So far then, provided we admit the reading of the MS. C, there is no ground
for hesitating to adopt the usual route between the two cities,
via Han-chung.
But the key to the exact route is evidently the position of Acbalec Manzi,
and on this there is no satisfactory light.
For the name of the province, Pauthier's text has Acbalec Manzi, for the
name of the city Acmalec simply. The G.T. has in the former case
Acbalec Mangi, in the latter "Acmelic Mangi qe vaut dire le une de le
confine dou Mangi." This is followed literally by the Geographic Latin,
which has "Acbalec Mangi et est dictum in lingua nostra unus ex
confinibus Mangi." So also the Crusca; whilst Ramusio has "Achbaluch
Mangi, che vuol dire Citta Bianca de' confini di Mangi." It is clear that
Ramusio alone has here preserved the genuine reading.
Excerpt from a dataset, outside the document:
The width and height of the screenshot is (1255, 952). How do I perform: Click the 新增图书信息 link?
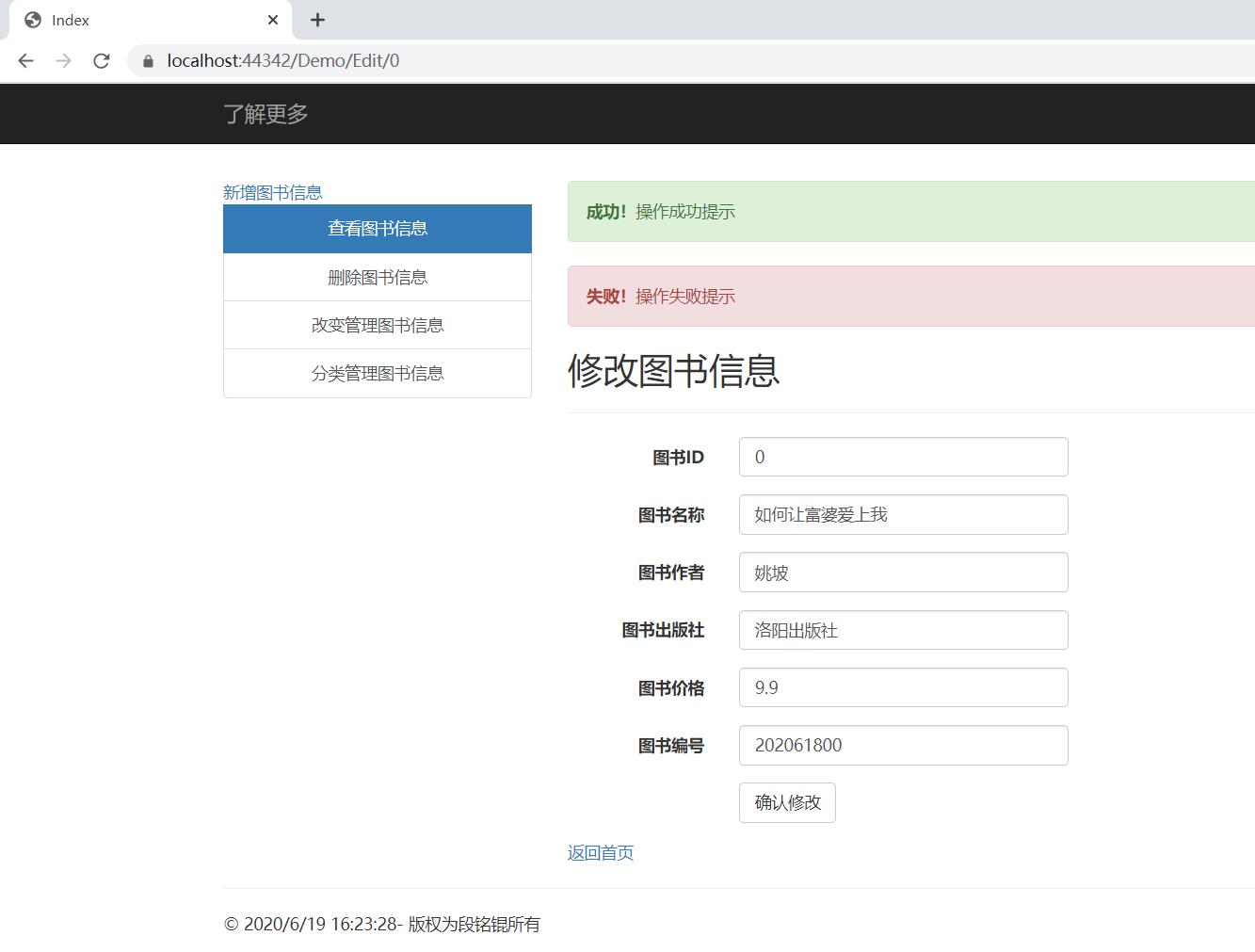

Klaproth identified Acbalec conjecturally with the town of Pe-ma-ching,
or "White-Horse-Town," a place now extinct, but which stood like Mien and
Han-chung on the extensive and populous Plain that here borders the Han.
It seems so likely that the latter part of the name Pe-MACHING ("White
Maching") might have been confounded by foreigners with Machin and
Manzi (which in Persian parlance were identical), that I should be
disposed to overlook the difficulty that we have no evidence produced to
show that Pemaching was a place of any consequence.